## Records shown
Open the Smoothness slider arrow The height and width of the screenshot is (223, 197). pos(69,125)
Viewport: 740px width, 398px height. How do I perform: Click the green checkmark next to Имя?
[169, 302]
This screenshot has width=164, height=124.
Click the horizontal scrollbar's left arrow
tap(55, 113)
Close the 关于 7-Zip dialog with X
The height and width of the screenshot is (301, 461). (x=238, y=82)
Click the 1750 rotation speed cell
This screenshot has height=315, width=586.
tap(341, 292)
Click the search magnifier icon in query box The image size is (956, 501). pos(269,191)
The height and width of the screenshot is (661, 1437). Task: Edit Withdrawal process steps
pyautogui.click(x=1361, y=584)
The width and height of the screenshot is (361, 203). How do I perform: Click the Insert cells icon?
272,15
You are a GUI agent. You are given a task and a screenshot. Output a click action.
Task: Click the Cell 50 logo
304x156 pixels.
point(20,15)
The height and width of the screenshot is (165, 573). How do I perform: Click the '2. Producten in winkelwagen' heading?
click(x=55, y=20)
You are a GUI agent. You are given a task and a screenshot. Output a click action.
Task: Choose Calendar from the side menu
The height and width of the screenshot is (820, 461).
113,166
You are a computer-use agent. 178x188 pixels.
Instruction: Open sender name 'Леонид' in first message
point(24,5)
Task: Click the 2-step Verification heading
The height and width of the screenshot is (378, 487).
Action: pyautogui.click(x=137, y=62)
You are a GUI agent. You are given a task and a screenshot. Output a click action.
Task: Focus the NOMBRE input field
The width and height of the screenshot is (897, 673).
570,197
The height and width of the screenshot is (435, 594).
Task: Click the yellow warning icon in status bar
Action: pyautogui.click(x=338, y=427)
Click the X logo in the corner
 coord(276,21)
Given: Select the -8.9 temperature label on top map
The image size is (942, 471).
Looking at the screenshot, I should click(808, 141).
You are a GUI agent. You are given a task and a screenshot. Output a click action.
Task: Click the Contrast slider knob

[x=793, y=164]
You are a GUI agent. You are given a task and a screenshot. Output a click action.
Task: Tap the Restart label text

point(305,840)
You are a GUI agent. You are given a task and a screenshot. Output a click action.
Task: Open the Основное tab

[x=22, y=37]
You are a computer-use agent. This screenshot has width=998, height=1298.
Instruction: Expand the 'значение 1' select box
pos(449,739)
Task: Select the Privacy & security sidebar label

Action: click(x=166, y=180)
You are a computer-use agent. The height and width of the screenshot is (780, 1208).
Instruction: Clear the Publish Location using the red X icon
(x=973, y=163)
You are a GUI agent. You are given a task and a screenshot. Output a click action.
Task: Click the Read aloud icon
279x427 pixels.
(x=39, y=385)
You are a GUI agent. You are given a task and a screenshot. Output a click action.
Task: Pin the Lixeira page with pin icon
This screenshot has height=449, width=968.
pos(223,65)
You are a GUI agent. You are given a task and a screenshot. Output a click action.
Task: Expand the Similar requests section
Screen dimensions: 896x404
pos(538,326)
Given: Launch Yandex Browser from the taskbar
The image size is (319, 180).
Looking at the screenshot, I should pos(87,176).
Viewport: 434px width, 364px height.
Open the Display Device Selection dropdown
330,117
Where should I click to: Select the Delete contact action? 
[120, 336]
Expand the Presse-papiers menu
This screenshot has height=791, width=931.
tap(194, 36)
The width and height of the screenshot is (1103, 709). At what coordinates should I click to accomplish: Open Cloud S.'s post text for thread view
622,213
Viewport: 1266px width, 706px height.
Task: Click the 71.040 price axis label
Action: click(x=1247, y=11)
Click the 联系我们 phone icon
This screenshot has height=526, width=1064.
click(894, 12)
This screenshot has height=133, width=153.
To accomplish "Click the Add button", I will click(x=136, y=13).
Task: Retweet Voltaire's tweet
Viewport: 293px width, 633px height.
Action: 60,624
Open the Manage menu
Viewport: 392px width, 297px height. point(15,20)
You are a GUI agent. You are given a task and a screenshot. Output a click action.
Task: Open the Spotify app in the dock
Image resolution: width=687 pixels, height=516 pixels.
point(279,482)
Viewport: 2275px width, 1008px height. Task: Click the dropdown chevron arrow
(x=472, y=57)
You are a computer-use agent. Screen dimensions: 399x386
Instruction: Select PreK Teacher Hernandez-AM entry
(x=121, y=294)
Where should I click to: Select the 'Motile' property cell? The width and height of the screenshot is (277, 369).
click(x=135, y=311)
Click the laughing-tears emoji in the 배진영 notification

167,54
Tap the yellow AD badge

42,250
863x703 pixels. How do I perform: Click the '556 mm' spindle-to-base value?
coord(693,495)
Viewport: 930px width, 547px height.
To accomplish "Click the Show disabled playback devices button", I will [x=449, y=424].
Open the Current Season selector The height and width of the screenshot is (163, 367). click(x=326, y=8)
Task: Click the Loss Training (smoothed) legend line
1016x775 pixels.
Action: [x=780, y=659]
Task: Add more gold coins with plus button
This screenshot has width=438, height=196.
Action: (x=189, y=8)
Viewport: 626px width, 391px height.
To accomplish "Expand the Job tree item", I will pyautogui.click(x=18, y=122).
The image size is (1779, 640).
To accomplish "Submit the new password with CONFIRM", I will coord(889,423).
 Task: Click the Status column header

## Work request
Report the number of lines in the listing that hold the string "computer", and nothing else.

## Exercise answer
4